Stockton Billingham Technical College c1967

t14778Stockton Billingham Technical College on Finchale Avenue in Billingham, it appears to have been taken from either the Bowling Alley which was on the first floor above Asda or from the roof of Roys furniture store, to the right is John Whitehead Park, the road in the foreground is The Causeway and behind the college theatre is the Community Centre.

Photograph and details courtesy of Bruce Coleman.

6 thoughts on “Stockton Billingham Technical College c1967

  1. The late Ken Parkin of Stockton-Billingham Technical College at Billingham. Two of his pupils in the mid 60s were the late Richard Griffiths (actor) and Franc (Fran) Rodham (film director). Franc Rodham lived at Norton at the time and Richard Griffiths at Thornaby.


    • Not forgetting
      Liz Estensen (Liver Birds – Tea Bag – Emmerdale et al)

      Mike Burns (Brittas Empire)

      Jim Stannage (Manchester Radio station DJ)
      All in the same year!


  2. In the early 1960’s Ken Parkin ran the Oxford academy of speech and drama in Linthorpe Road, Middlesbrough. I used to go there each Friday night for speech training in late 1963. I also remember him from the Tech college, where I was attending night classes in 1964. If I remember right he committed suicide on waste land in the Malleable on Portrack Lane. A sad end.

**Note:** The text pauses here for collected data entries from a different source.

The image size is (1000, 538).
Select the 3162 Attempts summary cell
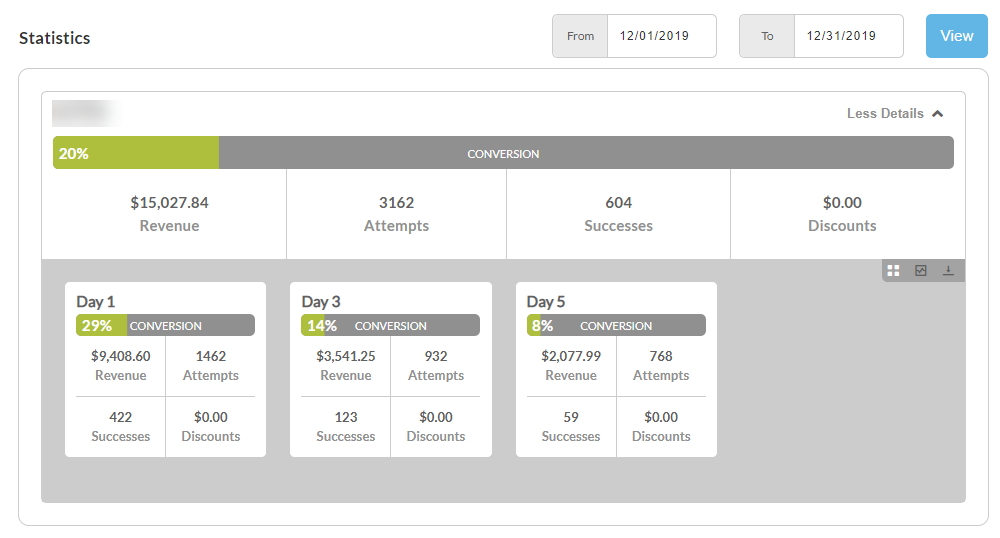[397, 214]
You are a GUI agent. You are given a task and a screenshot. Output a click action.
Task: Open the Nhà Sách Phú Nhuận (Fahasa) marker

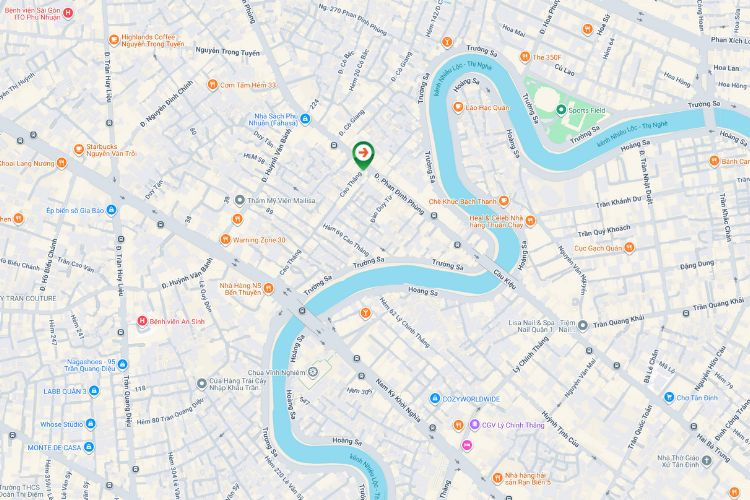305,119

  3. This picture can only have been taken from the roof of the Bowling Alley. Roy’s Furniture Store was set further back from the road and the two floors above were the twin and double bedrooms belonging to the Billingham Arms Hotel. It’s roof was slightly lower than the Bowling Alley.

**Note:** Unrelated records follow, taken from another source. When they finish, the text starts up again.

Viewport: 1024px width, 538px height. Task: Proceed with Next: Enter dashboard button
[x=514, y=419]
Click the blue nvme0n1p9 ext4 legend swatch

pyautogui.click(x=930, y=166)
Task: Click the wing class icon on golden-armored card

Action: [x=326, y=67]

  4. The tech was important for more than educational reasons. The theatre was a centre of culture and musical entertainment. I enjoyed being part of reviews, classical theatre and theatrical competitions in the 1960s. Does anyone remember Ken Parkin, the oh so camp drama lecturer. Bands both local and national on the weekends (I acted as DJ for Marc Bolan when T Rex played there in 1968). Its loss robbed the town of a major asset and a further erosion of the dreams that built Billingham in the post war period.


    • I attended Roseberry Juniors in the late 1950s/early 1960s and Mr Parkin would take us for drama. He always seemed a decent bloke.